GIVEN REQUEST. Please copy the stretch of the material from its start through the line containing "point(67,72)", including that line, and leave out the pictures.

SOURCE DATA.
● ● ● ● ● ● ●

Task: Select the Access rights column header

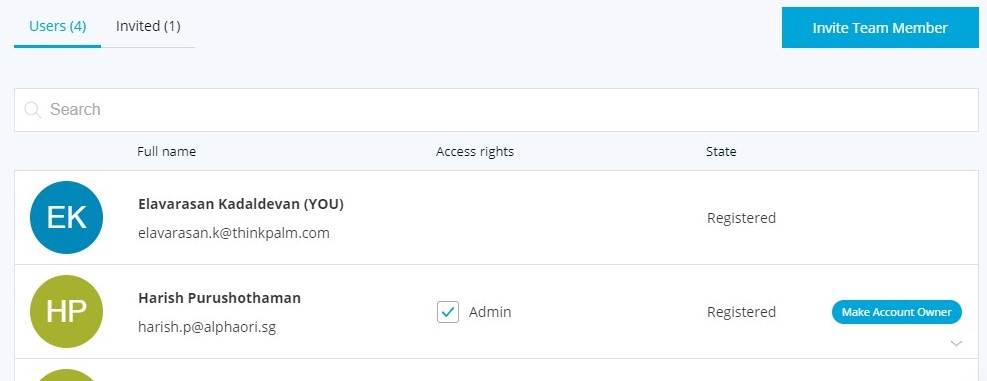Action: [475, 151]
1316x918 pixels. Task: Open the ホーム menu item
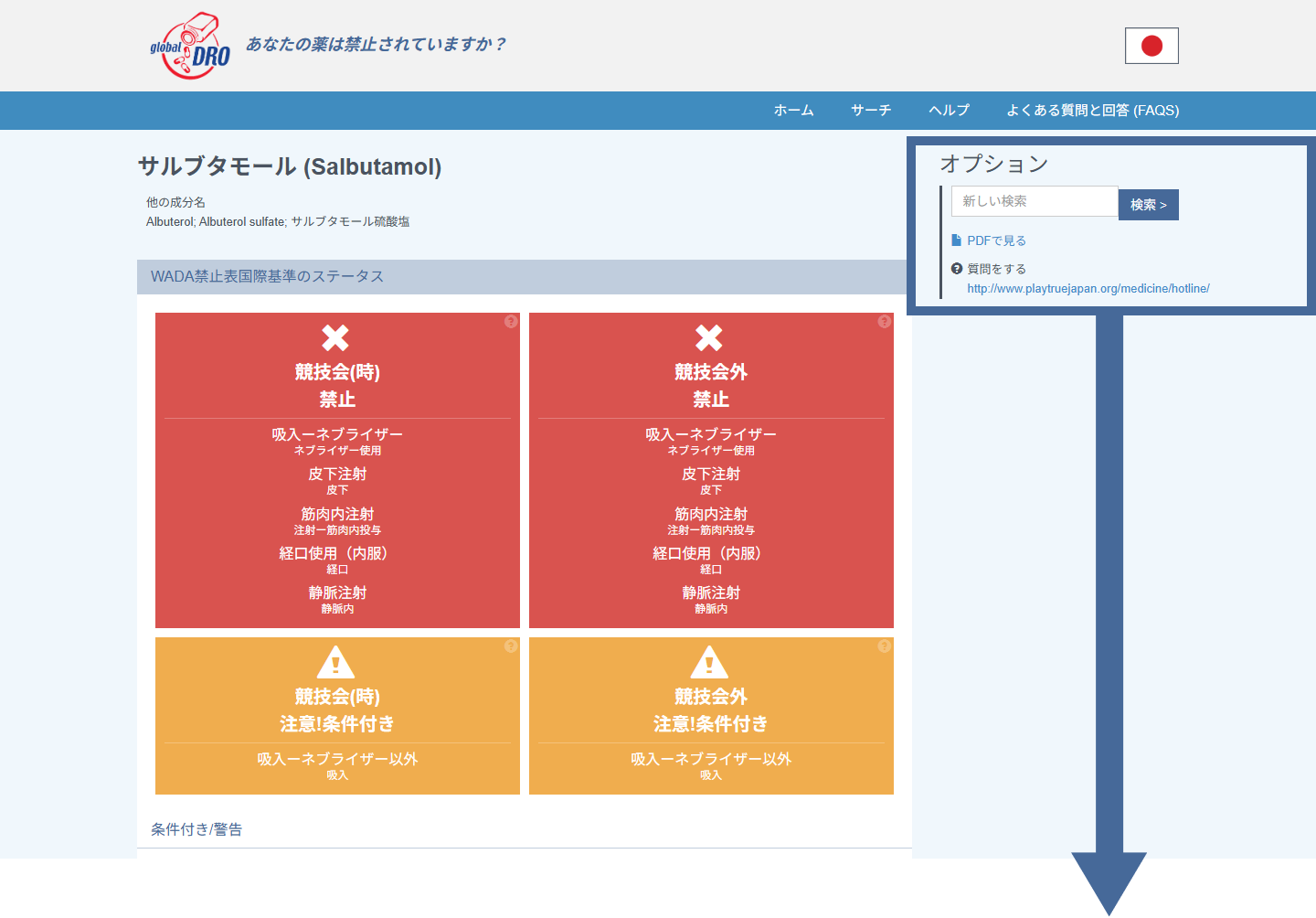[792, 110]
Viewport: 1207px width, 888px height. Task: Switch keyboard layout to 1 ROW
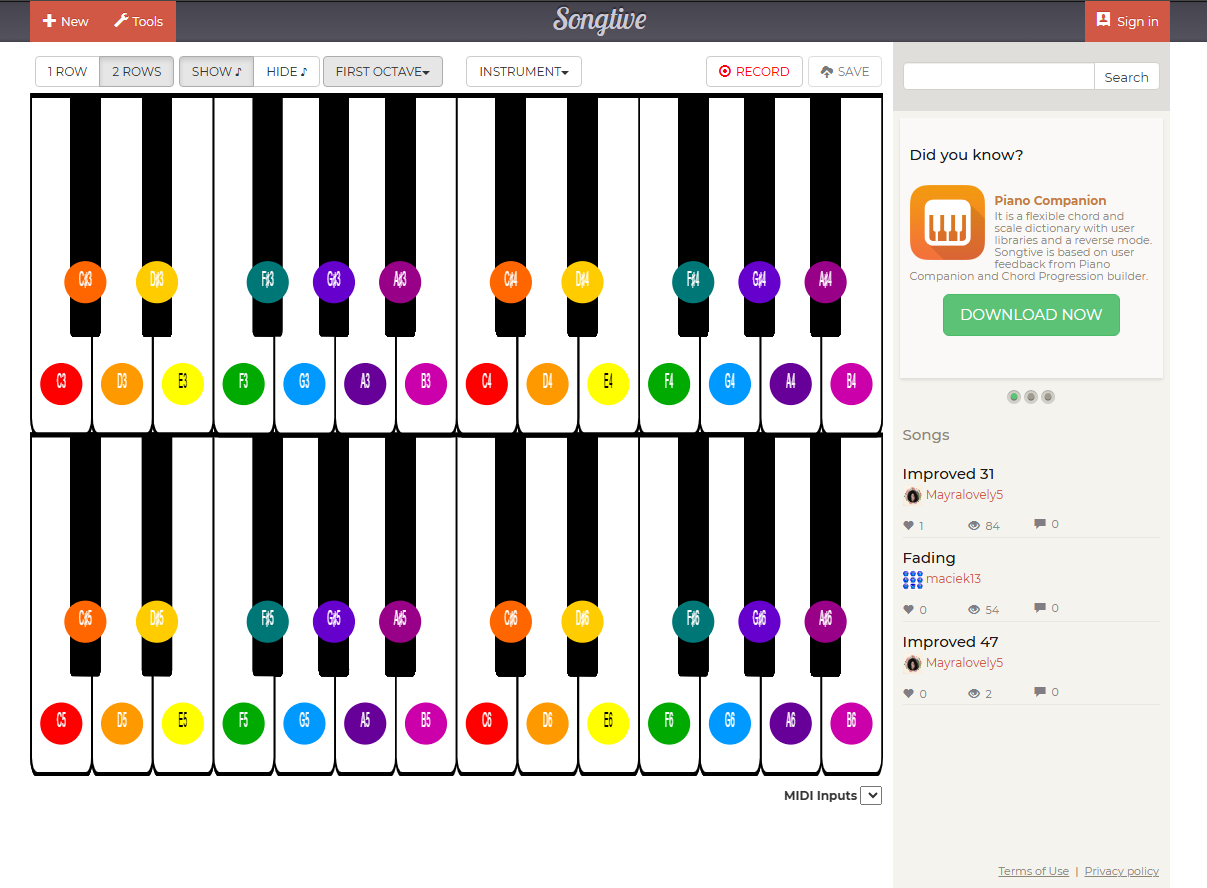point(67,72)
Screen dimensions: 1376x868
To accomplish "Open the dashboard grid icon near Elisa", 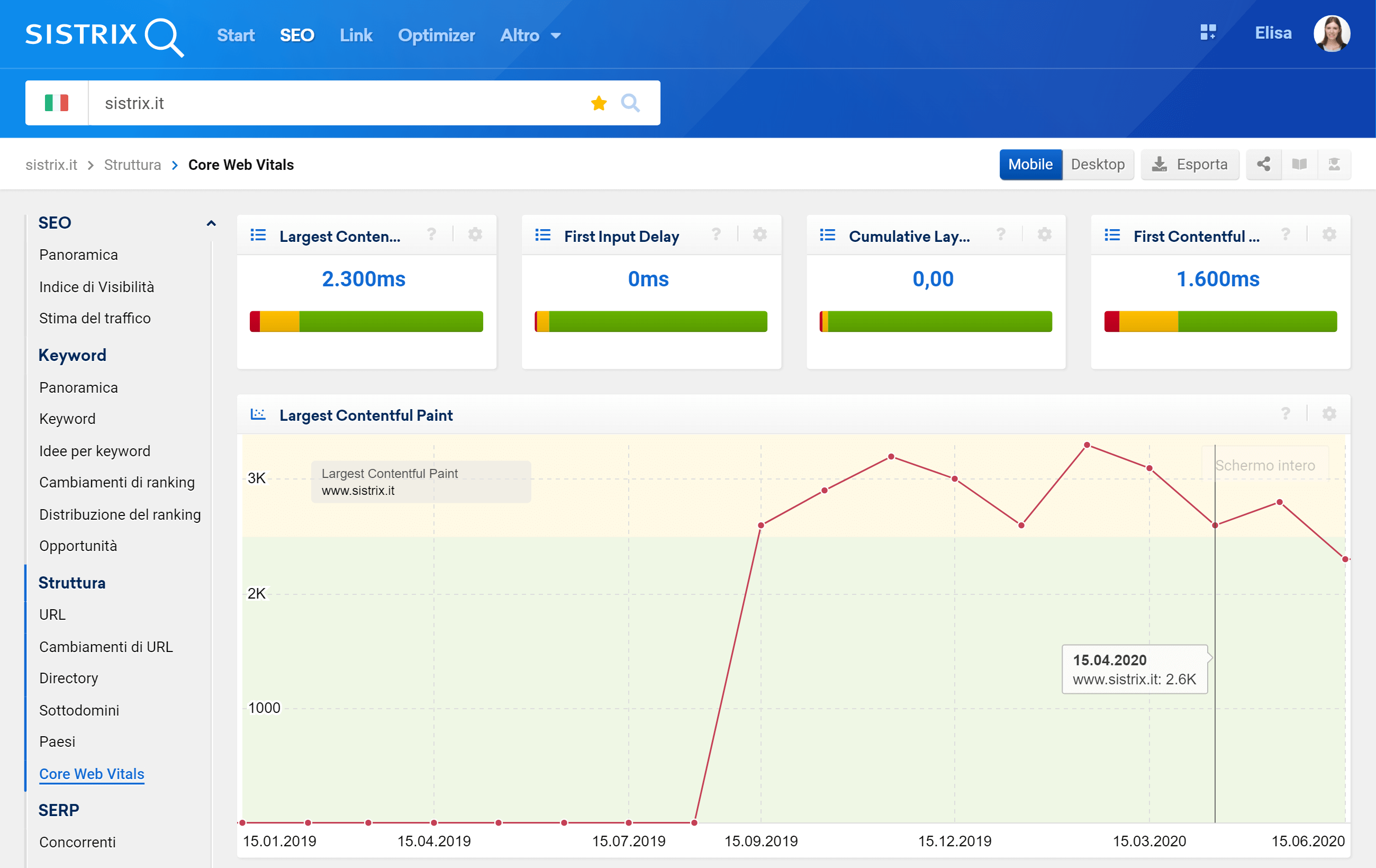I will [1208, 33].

● ● ● ● ● ● ●

REPLY.
Task: Select the Access rights column header

Action: [475, 151]
1316x918 pixels. Task: Open the ホーム menu item
[792, 110]
Viewport: 1207px width, 888px height. Task: Switch keyboard layout to 1 ROW
point(67,72)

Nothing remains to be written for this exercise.